Objective: The aim of this preliminary report was to look at the effect of genetic variations in the alpha, beta and gamma globin genes in 7 cases of hemoglobin E/beta-thalassemia with diverse clinical expression of the disease.
Methods: beta-thalassemia mutations were characterized by PCR and dot blot hybridization. G gamma gene polymorphism (Xmnl) was determined by PCR followed by restriction enzyme digestion and polyacrylamide gel electrophoresis. alpha genotyping was done by Southern blot hybridization.

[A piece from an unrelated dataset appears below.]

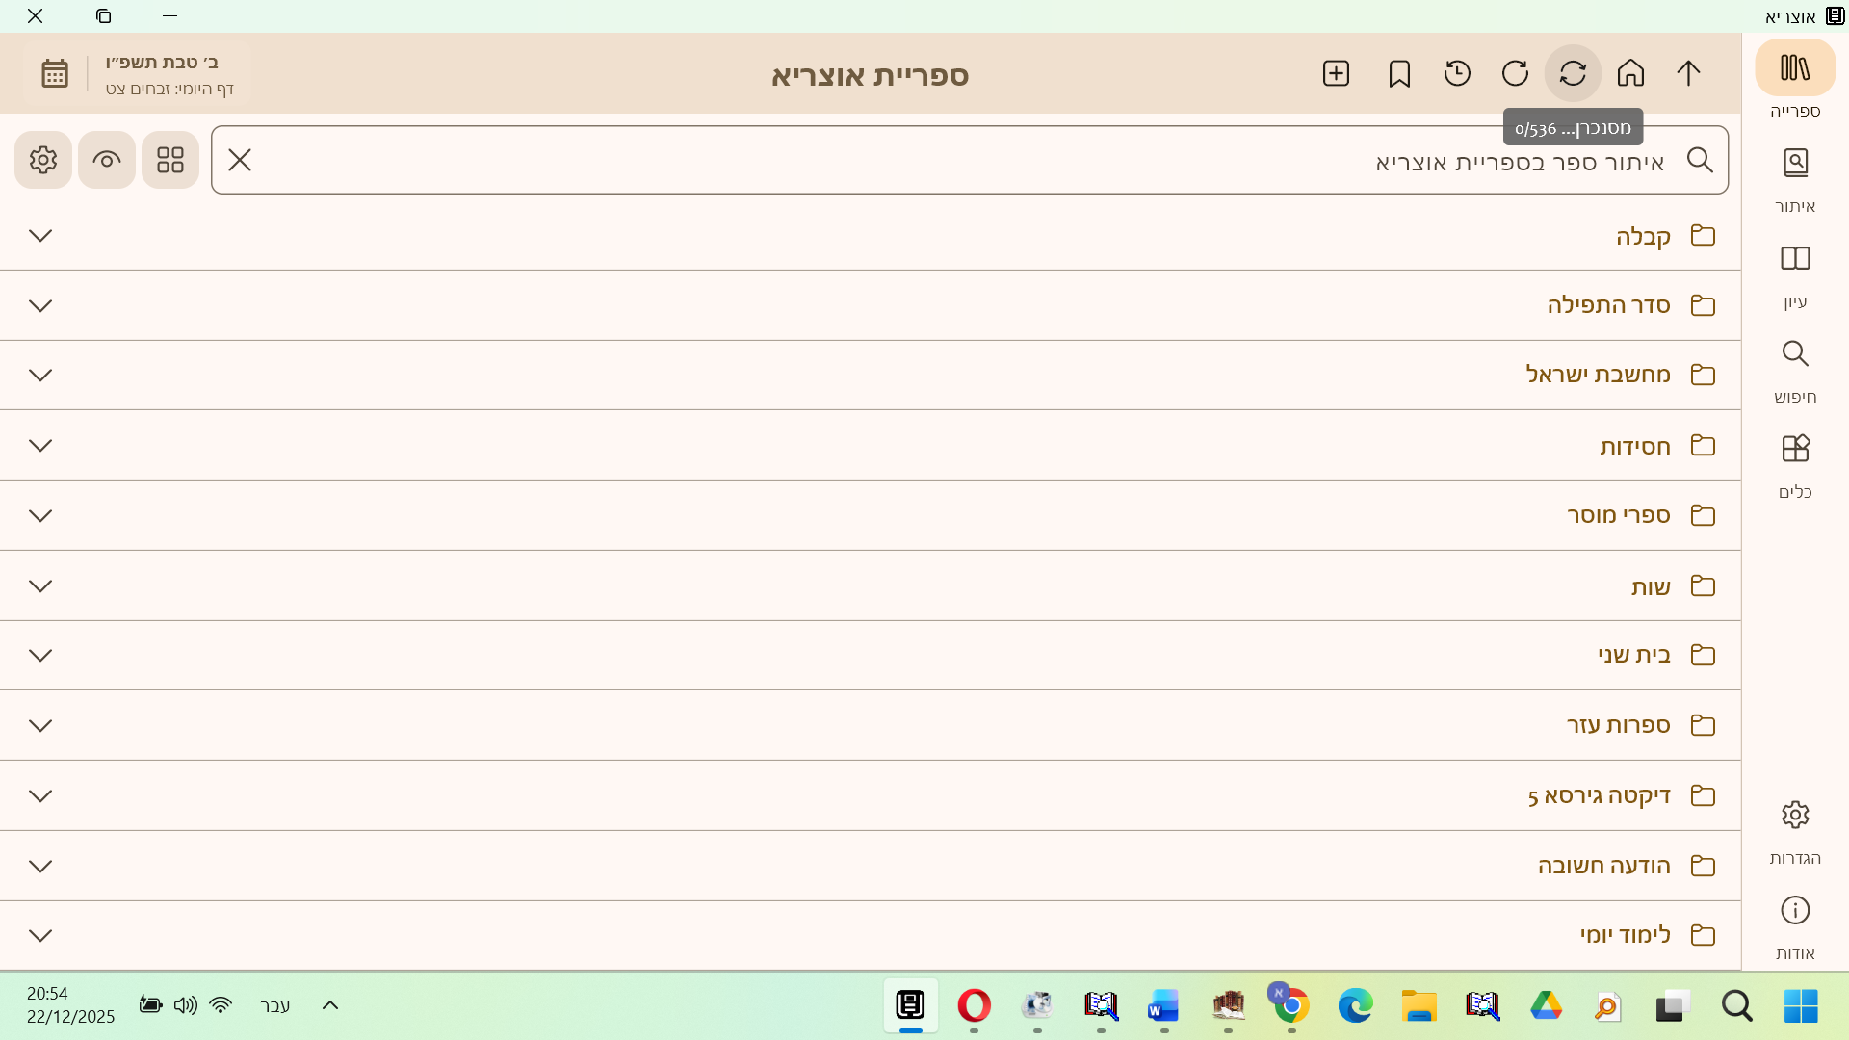Screen dimensions: 1849x1040
Task: Toggle the eye preview button
Action: [x=107, y=160]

Results: Six cases had a severe beta+ mutation [IVS 1 nt 5 (G-->C)] and one case had a beta zero mutation [F/S 41/42 (-CTTT)]. Hence, the beta-thalassemia mutation does not seem to contribute towards the clinical diversity. alpha-genotyping showed a single alpha-gene deletion of the rightward type in three of the five milder cases. The -158 G gamma (C-->T) substitution was present at least in heterozygous state (+/-) in all the milder cases.
Conclusions: Deletional alpha thalassemia and presence of the -158 G gamma (C->T) substitution are the two factors which appear to be more important in decreasing the severity of the disease rather than the nature of the beta thalassemia mutation.